What's the point of having a substitute thing, when the real thing is (a) cheaper, (b) better?

I remember once hearing a woman in a radio interview (I think it was on the show "To The Best Of Our Knowledge") say that she loved white bread and didn't see any reason to eat wheat bread, since the white bread was fortified with all the nutrients that had been taken out of the wheat to make the bread white. My question is, why bother? If you are eating bread for the nutrients, why go to all the trouble of taking the nutrients out, then putting them back in? Why not just leave 'em where they are and eat them that way?

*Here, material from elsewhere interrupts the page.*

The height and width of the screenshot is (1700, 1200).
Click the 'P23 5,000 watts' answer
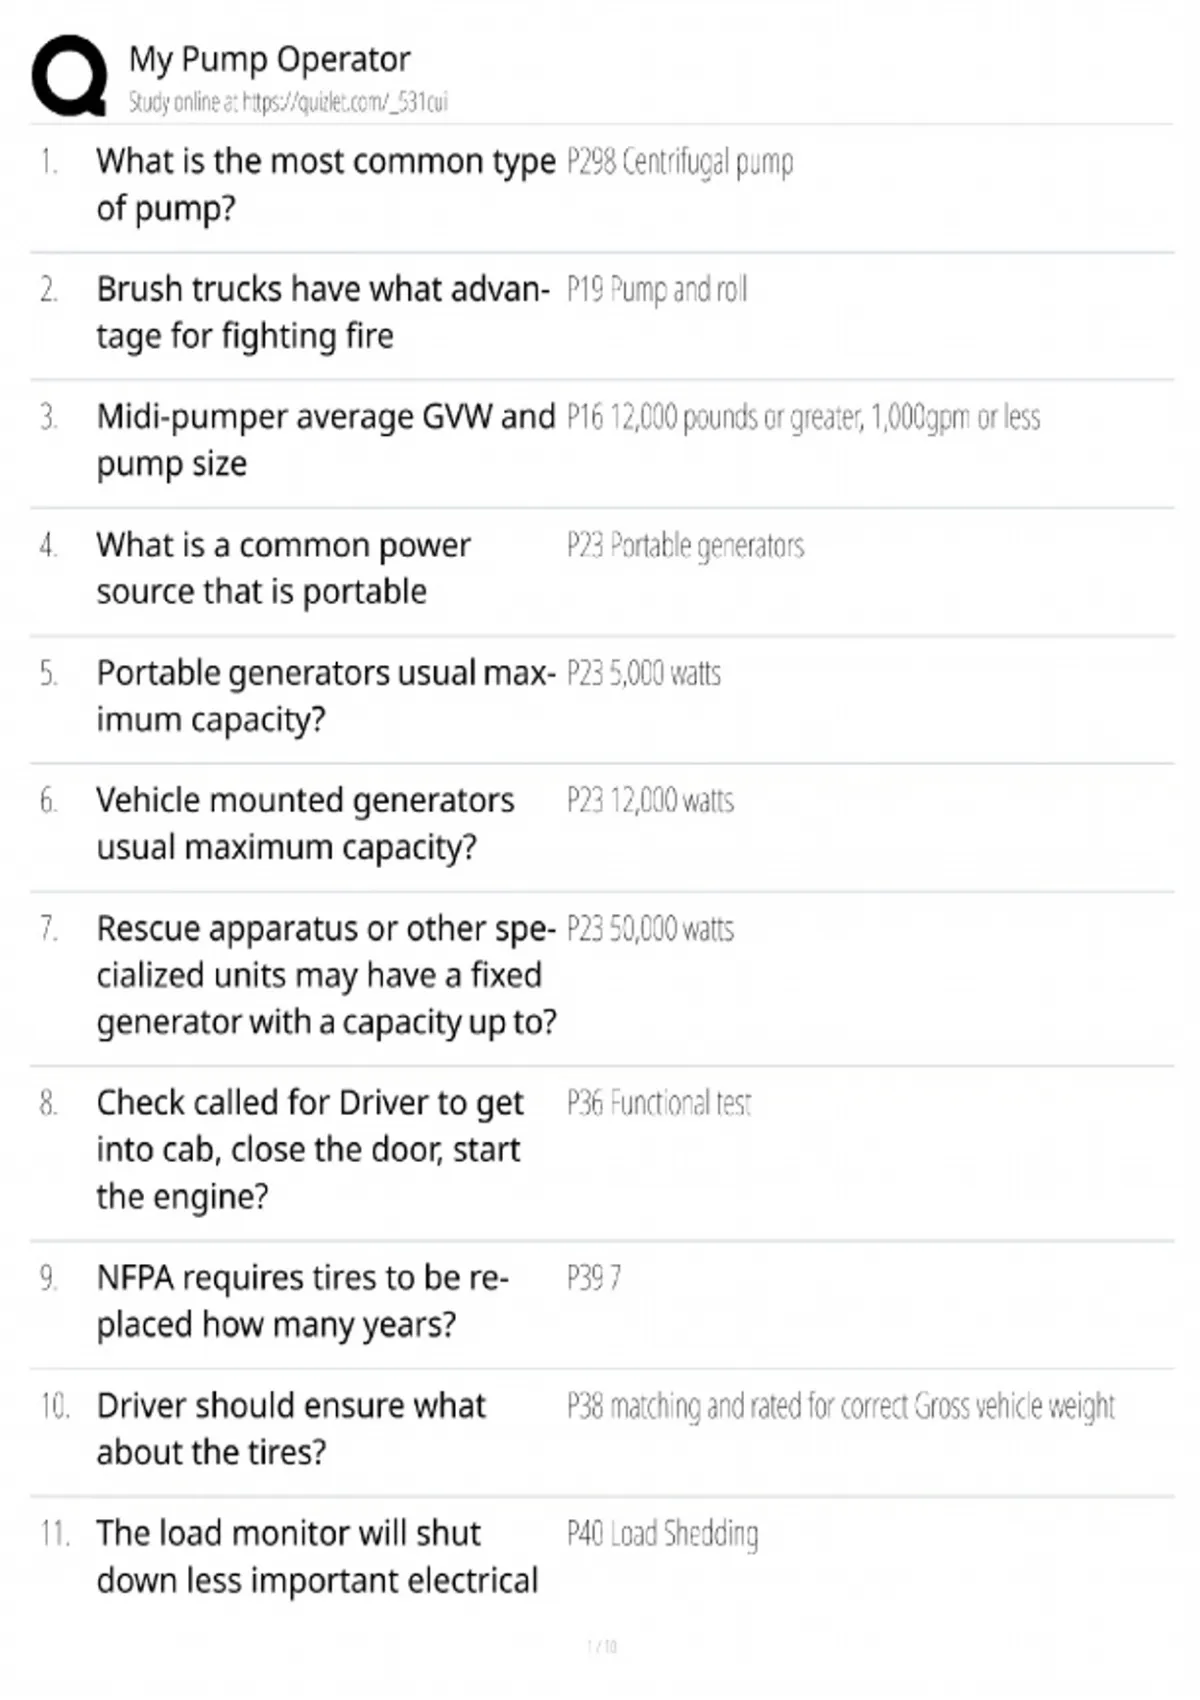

And now yet another study has come out supporting breast milk as a superior food for babies-- in this case, it suggests that breast milk in infancy reduces levels of heart disease in adults. There are times when formula use is inevitable, usually due to illness of either mother or baby. But why on Earth would women, particularly poor women, bother to spend hundreds of dollars a month on inferior food for their children, when their bodies will make free food that is better?

We have now raised an entire generation of kids to middle age, most of whom were formula fed. These are now fueling our "national epidemic" of obesity and its related diseases-- and it appears that the formula may have had a hand in it, not just lack of good diet and exercise. And still we persist in saying, "Let's all eat this substitute food-- we can always take pills later, and we'll be just as good as new!" It's like taking out the nutrients and then putting them back in. We're just making work for ourselves. Why bother?